Pulmonary pathology could be strongly related to common medications used in IBD. Sulfasalazine's side effects include pneumonitis, pulmonary infiltration and interstitial disease (17, 21). Eosinophilic pneumonia is the most common side effect of sulfasalazine and mesalamine (22). Complications could start 2 to 6 months after the initiation of therapy.

It has been reported that 3 to 8% of the normal population may have abnormal PFT (23). Ceyhan et al. (19) could not find any significant difference between the incidence of BHR in IBD (13%) and the control group. Kullmann et al. (24) reported an 8% incidence rate for BHR in UC. Our results are in concordance with theirs. They also showed that BHR is not associated with disease activity. Other studies confirm the independence of pulmonary presentation from time of diagnosis and disease severity (19, 24, 25).

Interestingly, it is reported that sympathetic activity is higher in UC patients (26). Therefore, in spite of the presence of any pulmonary pathology, methacholine challenge test may not be capable of revealing that. Methacholine evaluates the cholinergic response. Increased sympathetic activity could lead to false negative results. Nutrition is also found to be important in PFT results in IBD patients (4). Patients in our study were mostly in remission phase and had a good nutritional condition that decreases the rate of abnormal PFT outcomes.

An interesting retrospective study on 2,192 patients with airway diseases for 10 years revealed that the prevalence of IBD was 4 times greater in them than in the normal population of the study (27). Since this study was conducted in a tertiary health center the possibility of referral of patients with simultaneous complications could affect the results.

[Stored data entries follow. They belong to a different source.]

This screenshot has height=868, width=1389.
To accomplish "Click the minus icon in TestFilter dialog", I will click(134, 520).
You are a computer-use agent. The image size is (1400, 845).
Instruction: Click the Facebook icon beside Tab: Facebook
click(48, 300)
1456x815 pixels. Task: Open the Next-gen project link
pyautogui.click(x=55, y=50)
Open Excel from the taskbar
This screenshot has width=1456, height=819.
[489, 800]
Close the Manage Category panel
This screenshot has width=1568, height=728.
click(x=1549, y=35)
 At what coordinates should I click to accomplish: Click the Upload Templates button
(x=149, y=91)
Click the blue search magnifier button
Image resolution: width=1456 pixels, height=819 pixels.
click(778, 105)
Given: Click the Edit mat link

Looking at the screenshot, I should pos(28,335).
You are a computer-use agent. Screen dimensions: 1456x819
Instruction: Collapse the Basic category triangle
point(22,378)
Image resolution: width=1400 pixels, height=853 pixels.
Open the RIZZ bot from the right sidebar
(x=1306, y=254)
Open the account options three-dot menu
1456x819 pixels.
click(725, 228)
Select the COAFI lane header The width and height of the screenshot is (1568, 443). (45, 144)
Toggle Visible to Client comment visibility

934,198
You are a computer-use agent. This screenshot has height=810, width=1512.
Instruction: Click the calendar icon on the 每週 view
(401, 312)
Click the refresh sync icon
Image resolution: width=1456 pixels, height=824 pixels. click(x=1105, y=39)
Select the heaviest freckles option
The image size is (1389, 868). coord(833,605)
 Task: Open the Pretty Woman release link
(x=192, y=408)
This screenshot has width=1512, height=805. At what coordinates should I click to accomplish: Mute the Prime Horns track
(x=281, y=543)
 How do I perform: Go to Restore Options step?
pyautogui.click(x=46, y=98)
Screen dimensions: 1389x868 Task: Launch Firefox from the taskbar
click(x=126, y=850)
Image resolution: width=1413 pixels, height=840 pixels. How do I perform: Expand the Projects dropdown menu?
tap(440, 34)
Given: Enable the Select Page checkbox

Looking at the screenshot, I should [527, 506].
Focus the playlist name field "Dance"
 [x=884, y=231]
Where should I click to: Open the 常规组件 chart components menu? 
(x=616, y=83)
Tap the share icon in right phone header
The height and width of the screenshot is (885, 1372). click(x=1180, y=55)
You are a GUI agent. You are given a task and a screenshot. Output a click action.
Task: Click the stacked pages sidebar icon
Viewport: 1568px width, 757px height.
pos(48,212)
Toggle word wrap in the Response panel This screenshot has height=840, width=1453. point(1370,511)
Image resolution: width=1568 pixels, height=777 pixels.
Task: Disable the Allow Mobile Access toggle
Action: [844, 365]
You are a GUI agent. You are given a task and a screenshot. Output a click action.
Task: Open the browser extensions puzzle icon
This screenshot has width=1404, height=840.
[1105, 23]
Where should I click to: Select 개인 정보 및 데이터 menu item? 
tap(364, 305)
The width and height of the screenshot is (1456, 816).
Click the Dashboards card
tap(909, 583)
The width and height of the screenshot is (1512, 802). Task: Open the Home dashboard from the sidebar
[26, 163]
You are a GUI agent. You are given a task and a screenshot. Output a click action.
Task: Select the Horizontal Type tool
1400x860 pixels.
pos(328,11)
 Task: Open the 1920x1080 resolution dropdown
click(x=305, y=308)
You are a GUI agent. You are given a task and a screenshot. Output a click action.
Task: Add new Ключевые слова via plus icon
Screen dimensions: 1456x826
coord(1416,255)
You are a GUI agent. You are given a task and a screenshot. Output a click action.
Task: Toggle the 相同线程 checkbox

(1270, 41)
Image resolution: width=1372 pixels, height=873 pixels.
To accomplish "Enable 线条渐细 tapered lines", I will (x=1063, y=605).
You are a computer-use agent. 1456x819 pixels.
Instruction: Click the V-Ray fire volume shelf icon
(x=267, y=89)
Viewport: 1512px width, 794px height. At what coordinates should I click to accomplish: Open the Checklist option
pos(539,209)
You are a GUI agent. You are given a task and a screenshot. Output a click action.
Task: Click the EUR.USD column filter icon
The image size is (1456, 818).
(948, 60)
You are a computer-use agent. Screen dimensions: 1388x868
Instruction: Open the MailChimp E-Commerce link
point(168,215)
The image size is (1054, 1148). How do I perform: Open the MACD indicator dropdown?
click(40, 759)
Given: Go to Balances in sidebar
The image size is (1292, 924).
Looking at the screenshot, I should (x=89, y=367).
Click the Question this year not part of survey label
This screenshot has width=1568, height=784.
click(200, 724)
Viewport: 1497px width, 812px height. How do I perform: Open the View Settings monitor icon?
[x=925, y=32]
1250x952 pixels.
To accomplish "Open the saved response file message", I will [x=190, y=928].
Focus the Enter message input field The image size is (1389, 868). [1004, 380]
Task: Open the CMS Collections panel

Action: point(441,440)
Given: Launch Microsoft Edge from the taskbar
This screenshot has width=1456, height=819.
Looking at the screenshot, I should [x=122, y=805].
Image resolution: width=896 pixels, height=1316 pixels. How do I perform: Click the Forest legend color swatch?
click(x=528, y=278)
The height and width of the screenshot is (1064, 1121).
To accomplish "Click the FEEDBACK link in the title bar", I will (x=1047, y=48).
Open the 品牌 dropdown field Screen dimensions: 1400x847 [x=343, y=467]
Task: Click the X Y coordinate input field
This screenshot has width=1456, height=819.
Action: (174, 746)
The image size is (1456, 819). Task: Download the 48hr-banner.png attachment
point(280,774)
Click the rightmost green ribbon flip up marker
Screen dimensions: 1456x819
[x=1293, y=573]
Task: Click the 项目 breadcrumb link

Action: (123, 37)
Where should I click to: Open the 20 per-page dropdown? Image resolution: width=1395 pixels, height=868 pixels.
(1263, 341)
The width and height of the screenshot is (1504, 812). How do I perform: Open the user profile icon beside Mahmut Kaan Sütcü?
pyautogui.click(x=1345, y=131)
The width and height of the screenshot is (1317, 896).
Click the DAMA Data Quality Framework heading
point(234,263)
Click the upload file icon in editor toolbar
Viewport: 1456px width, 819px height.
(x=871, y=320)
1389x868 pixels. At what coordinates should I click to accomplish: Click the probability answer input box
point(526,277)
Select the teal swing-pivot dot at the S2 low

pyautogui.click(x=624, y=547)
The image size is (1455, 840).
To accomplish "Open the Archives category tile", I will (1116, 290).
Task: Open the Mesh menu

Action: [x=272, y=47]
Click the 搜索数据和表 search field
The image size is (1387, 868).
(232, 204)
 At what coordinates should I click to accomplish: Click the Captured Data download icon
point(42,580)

In general, the incidence of pulmonary presentation was reported to be greater in other studies compared to ours (17, 28). Although such differences could be attributed to population variation, exclusion of smokers and patients with the history of allergic rhinitis is also important. The contradiction in results of various studies investigating pulmonary involvement secondary to IBD, and lack of any clear presentation of pathophysiologic pathways, raise a great concern about drawing any conclusion. The influence of any confounding factor and common risk factors should be evaluated in prospective cohort studies. Considering all contradictory data available on PFT and methacholine test results in UC, these tests should not be considered alone. Pulmonary presentation should be interpreted in relation to medications used. Other diagnostic modalities, HRCT or bronchoscopy with lavage and biopsy should also be considered.